Sending women to prison over abortions is not a ‘just outcome’, judges rule after mother, 45, was jailed for 28 months for having one outside the legal limit
Sending a woman to prison for abortion-related offences is not a ‘just outcome’, judges have ruled.
Carla Foster, 45, was jailed for 28 months after admitting an abortion outside the legal limit.
The mother-of-three’s sentence was subsequently reduced to 14 months and suspended at the Court of Appeal.
Explaining the decision, Dame Victoria Sharp, Lord Justice Holroyde and Mrs Justice Lambert said sending a woman to prison for abortion-related offences was ‘unlikely’ to be ‘just’.

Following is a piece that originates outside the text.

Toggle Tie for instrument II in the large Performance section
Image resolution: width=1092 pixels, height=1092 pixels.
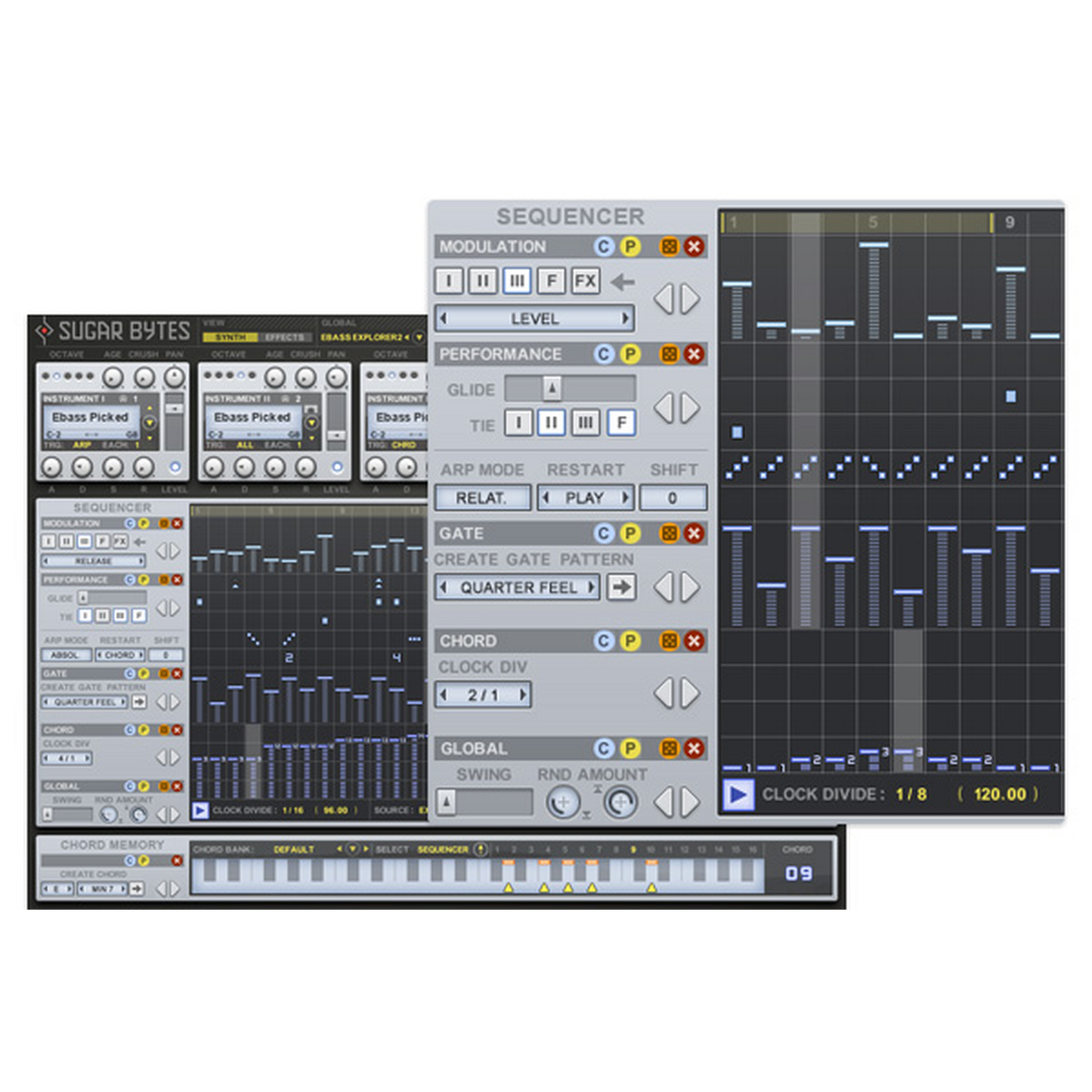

In a 17-page ruling, Dame Victoria said: ‘We consider that in cases of this nature, there will often be substantial personal mitigation to balance against the seriousness of the charge; and that an immediate custodial sentence in such cases is unlikely to provide a just outcome.
‘This was precisely the case here.’
Carla Foster (pictured), 45, was jailed for 28 months after admitting an abortion outside the legal limit
The Court of Appeal in London heard Foster had spent 35 days in prison and was denied contact with her three children, one of whom is autistic. Pictured: Court artist sketch by Elizabeth Cook of an emotional Carla Foster
The judges said the sentencing judge – Mr Justice Pepperall – had wrongly calculated the sentence before factoring in Foster’s mitigation and that it was too high.
Dame Victoria said that while Foster had not been suffering from a serious mental illness at the time of the offence, ‘there was evidence of an emotionally unstable personality and there is no doubt that she suffered emotional turmoil throughout’.
The Court of Appeal in London heard Foster had spent 35 days in prison and was denied contact with her three children, one of whom is autistic.
Dame Victoria said: ‘By the time of the hearing before us, it was obvious that custody had had a severely detrimental effect on Ms Foster and on her family.’
Foster was initially charged with child destruction and pleaded not guilty, before admitting an alternative charge of administering drugs or using instruments to procure abortion.
Mother-of-three Carla Foster pictured leaving her home
At her sentencing, the court heard she was sent the drugs by the British Pregnancy Advisory Service (BPAS) after she called them during lockdown in 2020 and lied about how far along in her pregnancy she was.
The BPAS welcomed the Appeal Court’s ruling and called for legal reform to ensure ‘no more women are ever threatened with jail’.
Chief executive Clare Murphy said: ‘As an abortion provider, we know that jailing women for abortion is never a just outcome – we are pleased to see that the Court of Appeal agrees.
‘However, every woman who ends up with a suspended sentence or other punishment is a woman who has spent years under investigation by the police, years of being unable to move on from a decision they made at an incredibly difficult time, and years of wasted public money on something which is never in the public interest.’